The golden rule unites all religions. Consider
Confusionism: Do not do to others what you would not like yourself. Then there will be no resentment against you, either in the family or in the state.
Buddhism: Hurt not others in ways that you yourself would find hurtful.
Hinduism: This is the sum of duty; do naught onto others what you would not have them do unto you.
Islam: No one of you is a believer until he desires for his brother that which he desires for himself.
Judaism : What is hateful to you, do not do to your fellowman. This is the entire Law; all the rest is commentary.
Perhaps we need to be challenged to live up to these ideals. It so happened that the week before last the First Minister of Scotland held an Interfaith Summit which was attended by religious leaders and interfaith practitioners. I had to introduce the discussion on how the government could help interfaith relations and faith communities and one of the things I said was that Government could challenge faith communities more to participate in public life and work in partnership with Government on issues like refugees. In the light of that meeting and the one in London I've been thinking about this and wondering how it can be done.

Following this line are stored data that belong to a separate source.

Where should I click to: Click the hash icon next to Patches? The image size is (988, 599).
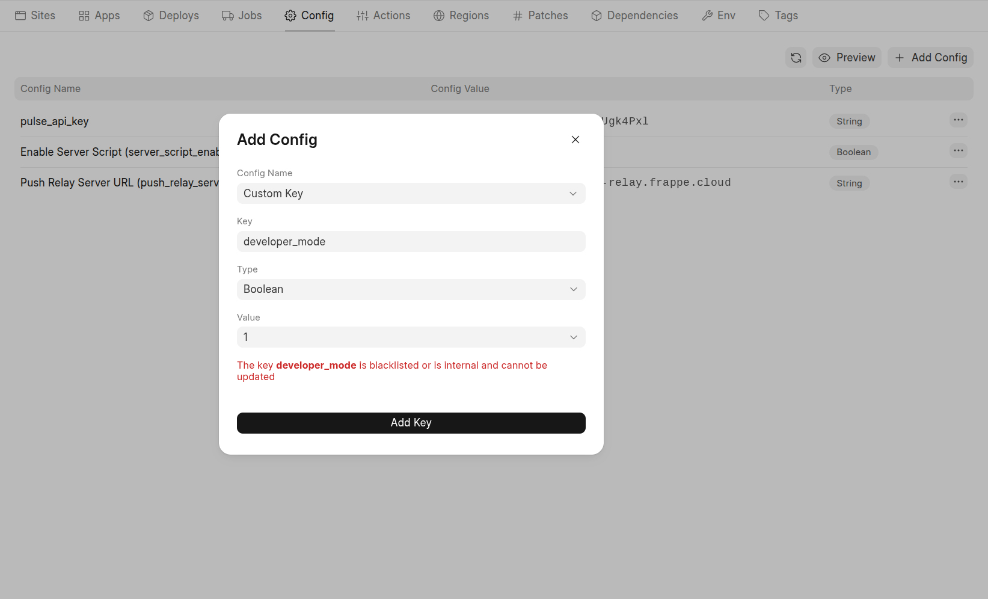(518, 15)
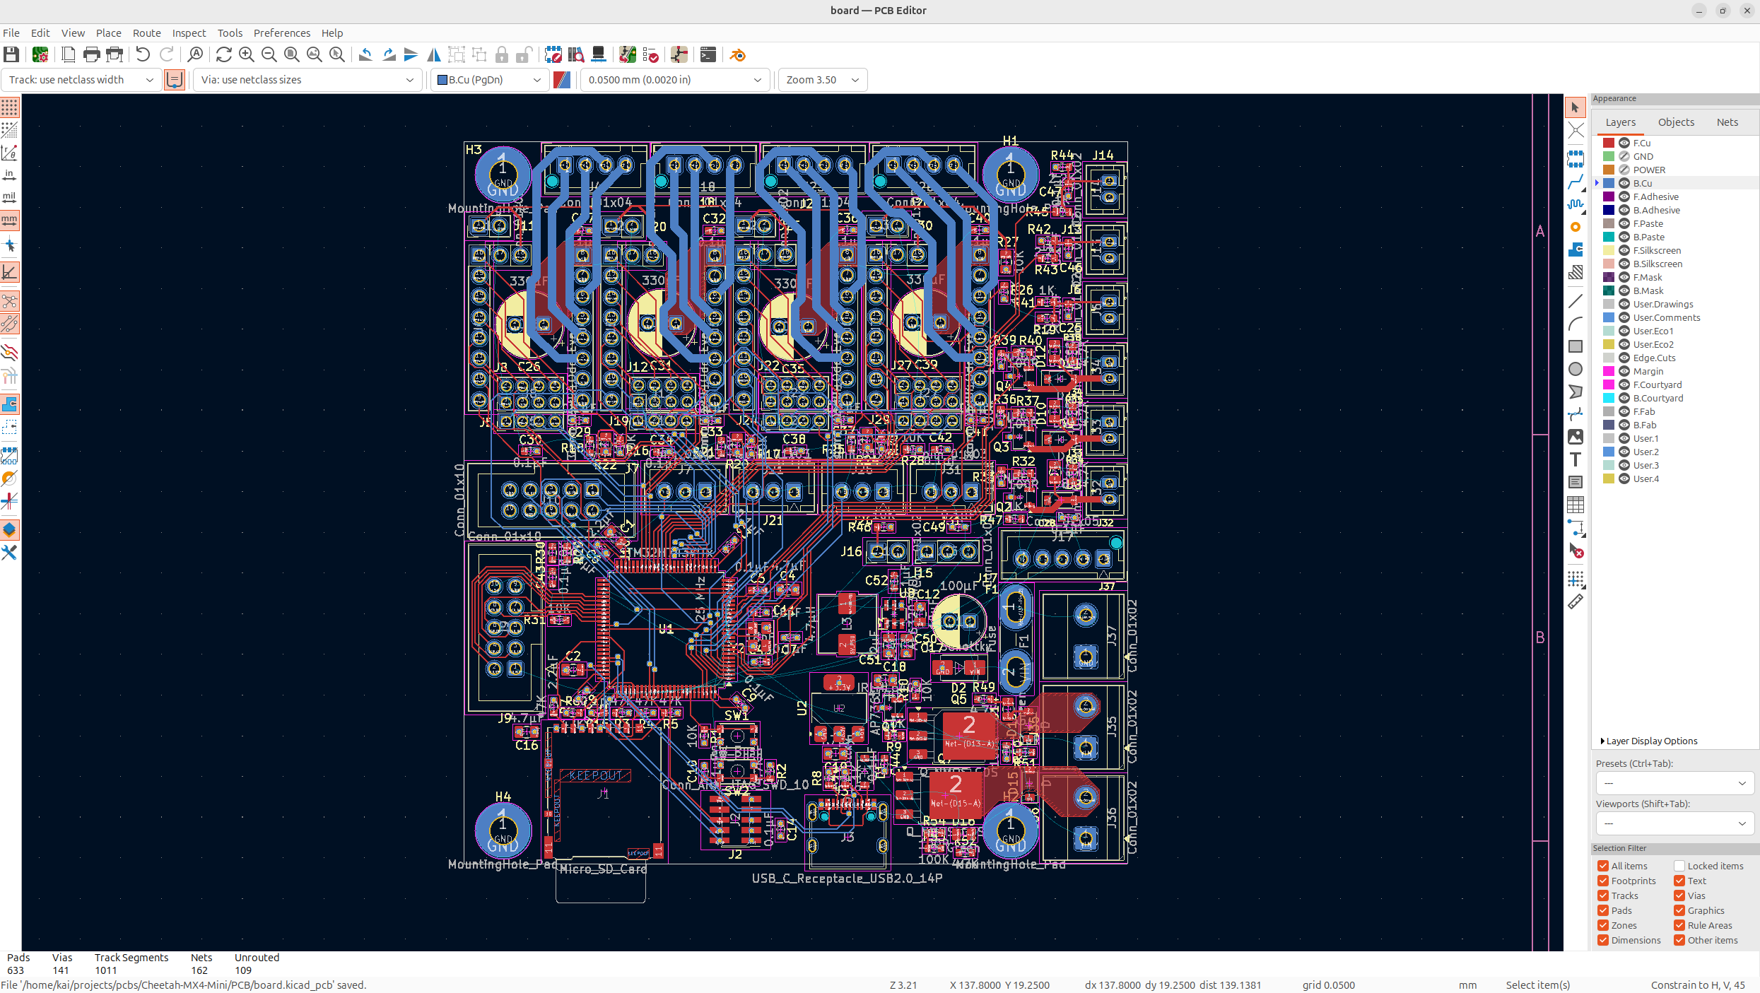Viewport: 1760px width, 993px height.
Task: Enable the Locked items filter checkbox
Action: coord(1679,866)
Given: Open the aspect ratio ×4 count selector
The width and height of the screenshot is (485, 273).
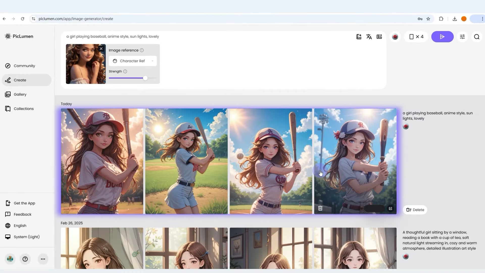Looking at the screenshot, I should point(416,37).
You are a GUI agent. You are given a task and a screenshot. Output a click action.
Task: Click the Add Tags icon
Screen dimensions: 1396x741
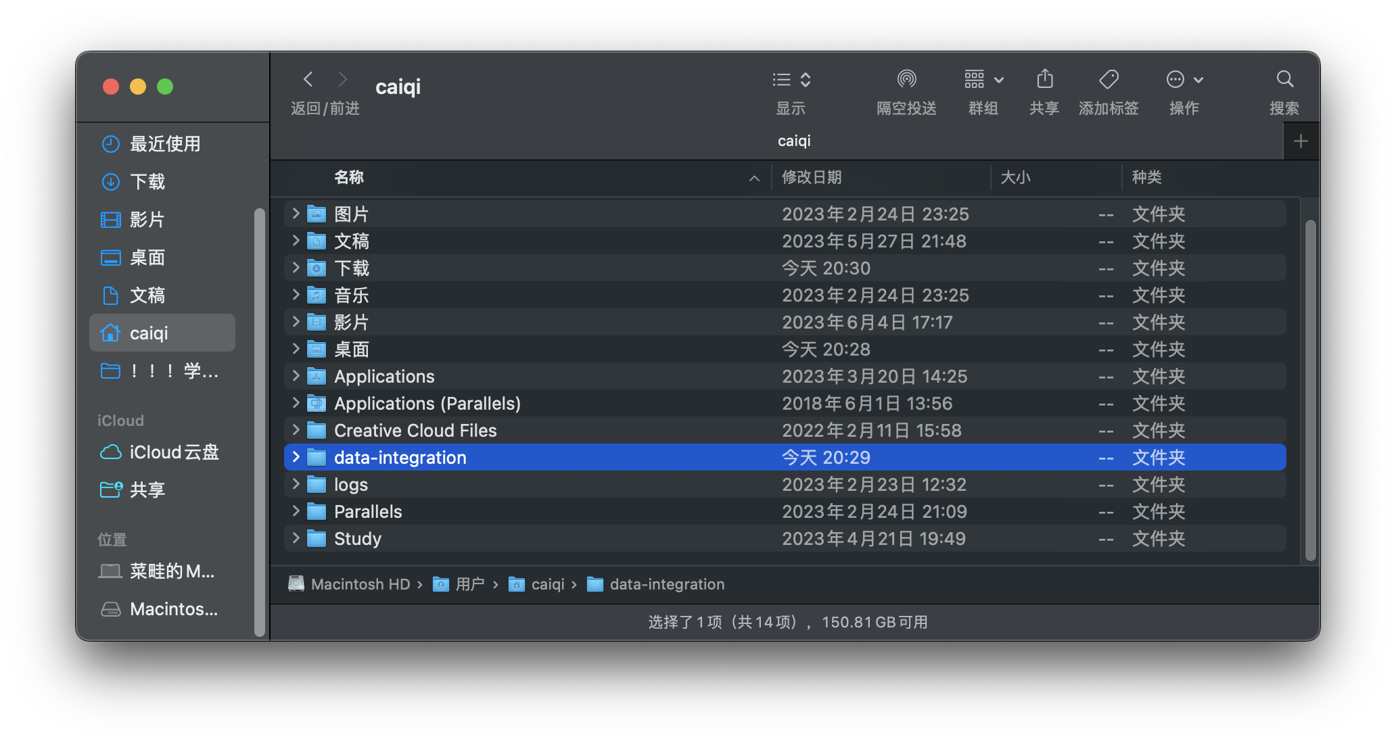pos(1109,80)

It struck me that perhaps the agenda for the Summit should have been abandoned and some time given to how religious communities could help with the refugee crisis, especially as the First Minister was going to a special Forum for Refugees immediately afterwards. Should an emergency meeting of the Religious Leaders of Scotland not been called by Interfaith Scotland to discuss the crisis rather than wait for their arranged meeting in November? Could the Church leaders not have done the same, working in partnership with bodies such as the Refugee Council? Is there not need for a body such as Interfaith Scotland or the Refugee Council to undertake an exercise in what I believe in the US is called asset mapping. Religious communities are a great asset in society but this has to be made visible and used when needed. I think religious communities would rise to the challenge.